Are you looking for support to secure federal funding? Wisconsin is part of a network – the Great Lakes Environmental Justice Thriving Communities Technical Assistance Center (Great Lakes TCTAC) – that supports community organizations to cut through the red-tape and successfully navigate federal funding oppportunities. The TCTAC helps navigate which opportunities match your needs, and offers guidance throughout the application process. This can be for clean energy projects, pollution clean-up, and green workforce development.
Quick Guide
About US
Great Lakes Environmental Justice TCTAC
This hub, one of two serving EPA Region 5, comprising six states and thirty-five Tribal Nations, is led by the University of Minnesota Twin Cities. Our TCTAC partners include: the Midwest Tribal Energy Resources Association (MTERA), one University Extension Office per state, the Community Engineering Corps, the Great Plains Institute, and the Environmental Protection Network. The Great Lakes TCTAC serves remote rural and tribal communities. A community-based organization headquartered in Chicago, Blacks In Green, serves urban Black, Brown, and underserved communities.

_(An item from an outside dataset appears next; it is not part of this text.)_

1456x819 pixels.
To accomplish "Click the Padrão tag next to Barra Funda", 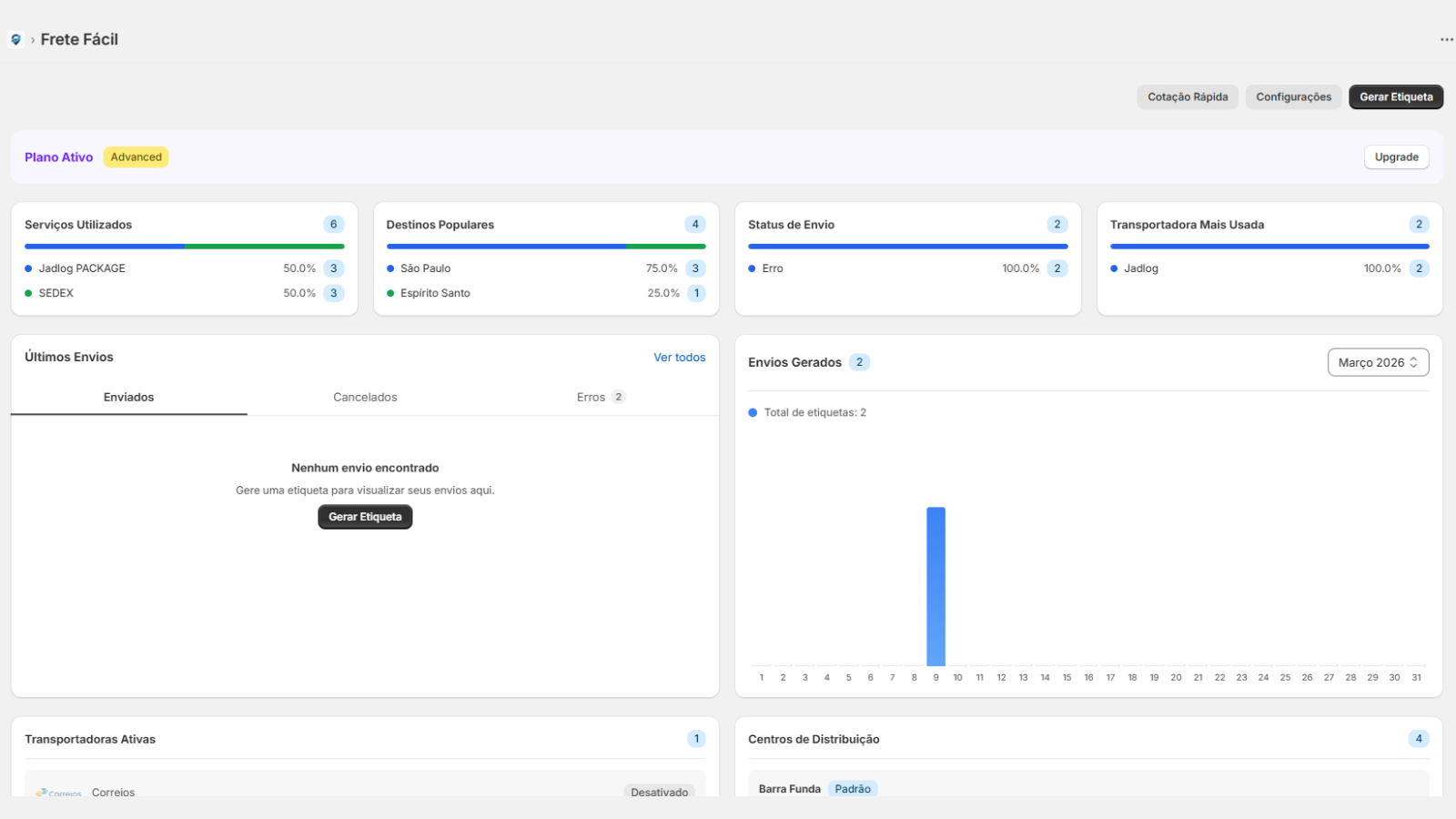I will pos(853,789).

Technical Assistance in Wisconsin
The University of Wisconsin-Madison Division of Extension, partnering with CECI, of the College of Engineering, MTERA, and other Wisconsin partners leverage the TCTAC network, resources and expertise to connect Wisconsin's rural and tribal Justice40 communities to federal funding resources and technical assistance made available by the Bipartisan Infrastructure Law, the Inflation Reduction Act, and the American Rescue Plan.
Who We Serve
We help organizations working on community driven solutions in the clean energy transition, environmental health, climate resilience, and workforce development find and apply for the funding they need. We serve underserved and underfunded rural and tribal communities identified under the Federal Justice40 Initiative. These are communities that have been disproportionately burdened by environmental pollution and do not have staff or the resources to apply for environmental, climate or energy-related grants.